The E-Cigarette Ban

Dooley Noted: 12/19/2013

I do not promote smoking cigarettes, organic or not. Inhaling tobacco is harsh to the lungs. Add in the chemicals of standard cigarettes, and you’ve got a recipe for health risks.

On the contrary, I was viciously against the ban of cigarettes in public places. I think smokers are ostracized for their choice to smoke. I think a certain level of second-hand smoke is dangerous, but I don’t like taking away the rights of people.

My dad used to complain quite readily about the smoking ban. A 57-year heavy smoker, he quit in September after his lung cancer diagnosis.

He quit cold turkey, and the water vapor E-cigarette helped him do it.
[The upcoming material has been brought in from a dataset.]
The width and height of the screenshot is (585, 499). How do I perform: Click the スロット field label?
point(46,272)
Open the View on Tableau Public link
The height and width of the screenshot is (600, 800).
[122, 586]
I heard him cough only three times yesterday, when for decades he’d cough nearly on the minute.

I was shocked at how my entire family of smokers started using E cigarettes to severely cut their smoking down. This discipline to me was equivalent to eating a bowl of vegetables instead of a bag of chips.

This was the discipline that can make serious health changes.

Then, it happened.

E cigarettes were banned from use in public places.

My friend Lindsay told me this last night:

“I am really trying to quit, and now I’m forced to use my E cig outside with the regular smokers.”

There is no justifiable reason to ban E cigarette smoking. To me, it’s equivalent to banning a protein shake for someone who is changing their food lifestyle.

But we don’t ban junk food. We don’t ban refined sugar or corn syrup, even though their glycemic loads pose major health risks across populations.

No one wants a sugar embargo more than I, but I would never push to take away rights.

We can help through educating people. Our doctors can learn more and stay abreast to the peer-reviewed results. But we can’t keep taking away the rights of people because we think we know what is good for them.

These three E cigarettes you see in the photo are completely changing the health of my family. I’m flabbergasted that the right to use them publicly has been taken away.

I’d write that it’s your call, but it’s evidently it’s not.